Au moment de son intronisation comme T1, le 13 novembre 2007, Jacobs avait fait fort en déclarant :  » Beaucoup jubileraient probablement à ma place. Moi pas.  » C’est qu’il n’avait jamais demandé à devenir entraîneur principal. Son truc, c’était le rôle de T2. Cette perspective-là seule l’avait amené, quelques mois plus tôt, à quitter Mouscron. Rien d’autre. La défenestration de Vercauteren allait cependant en décider autrement en le projetant, malgré lui, en pleine lumière. Non sans succès, car sur l’ensemble de l’année 2008, aucun entraîneur n’a glané plus de points que lui. Sans oublier une coupe nationale, qui se dérobait à Anderlecht depuis 1994. Pourtant, invité par la direction à esquisser le Sporting du futur après la qualification européenne contre Bordeaux, Jacobs réserva pour lui le poste d’adjoint, une fois encore. Comme meneur d’hommes, il sentait davantage un technicien néerlandais type Sef Vergoossen ou Louis van Gaal. Le président Roger Vanden Stock ne voulut toutefois rien entendre, sous prétexte qu’aucun entraîneur ne souhaiterait travailler avec un second affichant de tels résultats. A défaut de voir le Sporting jeter son dévolu sur un nom, Jacobs proposa dès lors lui-même de poursuivre sa mission à la tête de la Première. Avec des fortunes diverses, puisque les Mauves furent éliminés par BATE Borisov en coupe d’Europe et par le FC Malines en Coupe de Belgique. Reste, bien sûr, le championnat. Mais après ?

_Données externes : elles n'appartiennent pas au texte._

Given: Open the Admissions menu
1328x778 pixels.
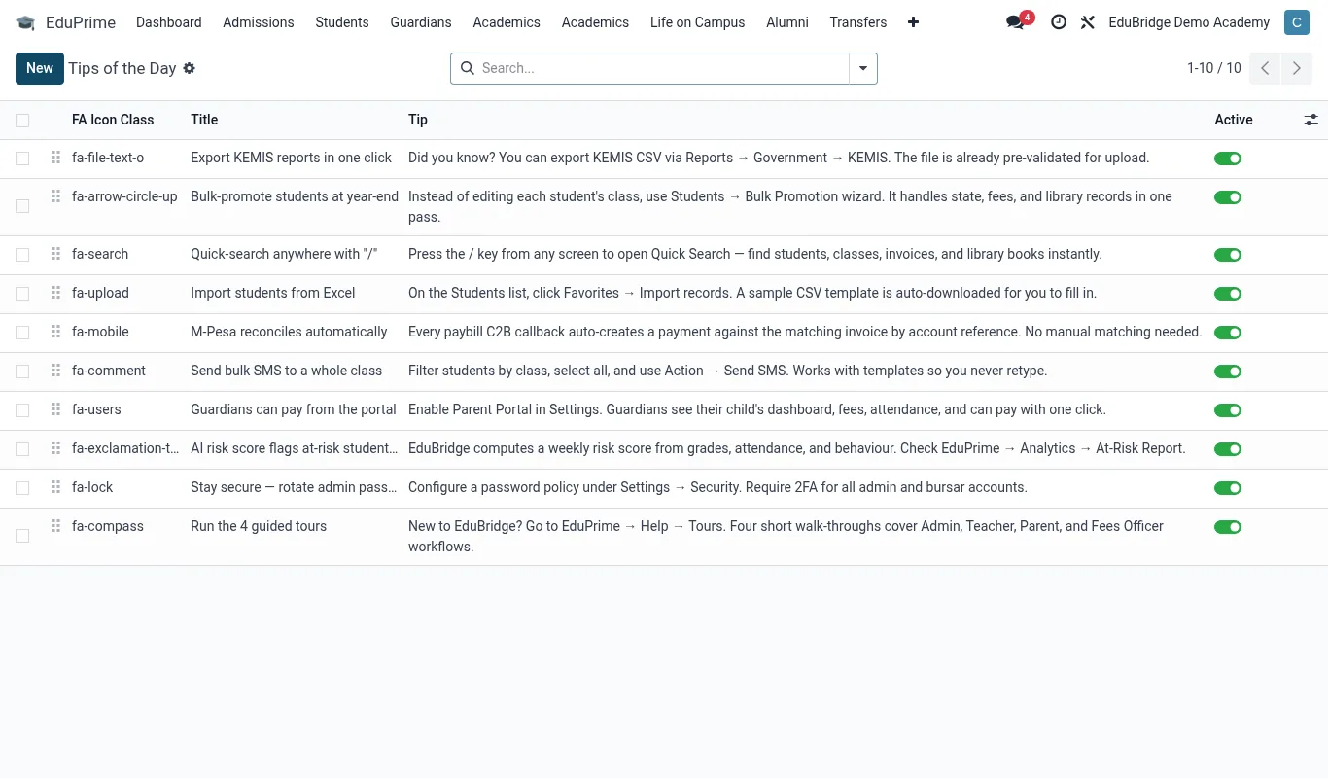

T1 toujours comme le veut son contrat, qui court jusqu’au 30 juin 2010 ? Malgré la double élimination en coupes, beaucoup abondent dans ce sens dans les hautes sphères du club, en tout cas.  » S’il n’y tient pas plus que ça, on le convaincra « , dit Collin.

Reste que la troisième campagne est très souvent celle de tous les tourments pour un entraîneur, à Anderlecht. Hugo Broos et Vercauteren l’ont d’ailleurs vérifié à leurs dépens. Avec perte et fracas même dans le cas de ce dernier, puisqu’une reconversion comme directeur technique du club lui était pour ainsi dire promise avant que les pontes du club ne fassent soudain volte-face. Pas sûr du tout que Jacobs voudra s’inspirer de cet exemple, lui qui espère s’inscrire dans la durée au sein de la maison mauve. Et résisterait-il encore, dans toutes les acceptions du terme, à une saison aussi éprouvante ?

Après la victoire par 3 buts à 2 en finale de la Coupe face à La Gantoise, il s’était déjà écrié foutu métier, après coup, conscient qu’une balle sur le poteau du Buffalo Khalilou Fadiga, à 1-2, aurait fort bien pu tout anéantir. Cette année aussi, il a dû composer avec les vicissitudes du métier. Et le stress, surtout. Son ton est parfois devenu très ironique et même sarcastique. Comme à la fin de l’ère Vercauteren… Aussi, histoire d’éviter tout fâcheux remake, pourquoi le RSCA ne l’aiguillerait-il pas vers le poste de DT ? Tout grand club qui se respecte en possède un. Jacobs l’a d’ailleurs occupé, dans le passé, à Genk. Et depuis qu’il est parti, comme par hasard, le Racing a perdu de sa superbe. Cette désignation comblerait un vide au RSCA, où il manque à coup sûr une ligne claire en matière d’allées et venues.

Comment expliquer sinon qu’on y ait l’embarras du choix pour certains postes (Legear, Chatelle, Sacha Iakovenko et Matias Suarez sont par exemple tous susceptibles d’évoluer comme flancs offensifs, à droite ou à gauche), alors que règne la misère pour d’autres. Comme au back droit notamment où il n’y a pas de solution de rechange valable pour Wasilewski ? Jacobs lui-même s’en était d’ailleurs ému en tout début de saison :  » J’ai demandé une version améliorée de Wasyl. En échange, j’ai obtenu son clone avec Rnic « , avait-il dit en substance. En matière de stratégie hors du terrain, c’est sûr que le Sporting marquerait des points précieux avec lui. Si d’aventure on lui demande de dresser un nouvel organigramme, sa voie paraît toute trouvée.